After her husband's death in 1889 and with five children and a grandchild, Bissell took over the business and became the chief executive officer of the Bissell company. She established new guidelines on trademarks and patents and moved Bissell carpet sweepers into the international market. By 1899 it was the world's largest organization of its kind.

In 1919, Bissell also became the chairman of the Bissell company. As president of the corporation and chairman of the board, Bissell introduced progressive labor policies including workman's compensation and pension plans long before these practices were widespread in industry.

It was said of her that she "studied business the way other women of her time studied French." She kept pace with the growing complexities of industrialism and knew every facet of the Bissell production.

== Civic activities ==
Bissell was a charter member of the Ladies Literary Club, a life member of the Women's City Club, and an active member of Zonta International.

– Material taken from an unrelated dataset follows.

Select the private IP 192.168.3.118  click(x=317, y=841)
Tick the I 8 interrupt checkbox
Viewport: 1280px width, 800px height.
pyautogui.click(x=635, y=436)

She served on the board of The Clark Memorial Home and was for years the sole woman member of the National Hardware Men's Association.

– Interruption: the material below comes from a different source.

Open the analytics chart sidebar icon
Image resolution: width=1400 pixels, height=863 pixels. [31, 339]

Bissell was a generous philanthropist. She was the first woman trustee of the Methodist Episcopal Church and was actively involved in Bissell House, a recreation and training program for Grand Rapids, Michigan youth and immigrant women. She also served on the board of what was to become Blodgett Home for Children.

== Personal life ==
At age 19, Anna Sutherland married Melville Reuben Bissell. They had five children and at least one grandchild. In 1889, Melville Bissell died from pneumonia.

On November 8, 1934, Anna Sutherland Bissell died at age 87 in Grand Rapids, Michigan. Bissell is buried in Oakhill Cemetery in Grand Rapids, Michigan.

== Legacy ==
In July 2016 a seven-foot (2.1 m) statue of Bissell was unveiled; it is located outside the DeVos Place Grand Gallery in Grand Rapids, Michigan. The bronze statue was designed by Ann Hirsch. It was funded by the Peter Secchia family.

A small park on the water in River John, Nova Scotia is dedicated to Bissell.

Her home in Grand Rapids, Michigan, also known as the Bissell House, no longer exists. The site is now occupied by NBC television affiliate station WOOD-TV.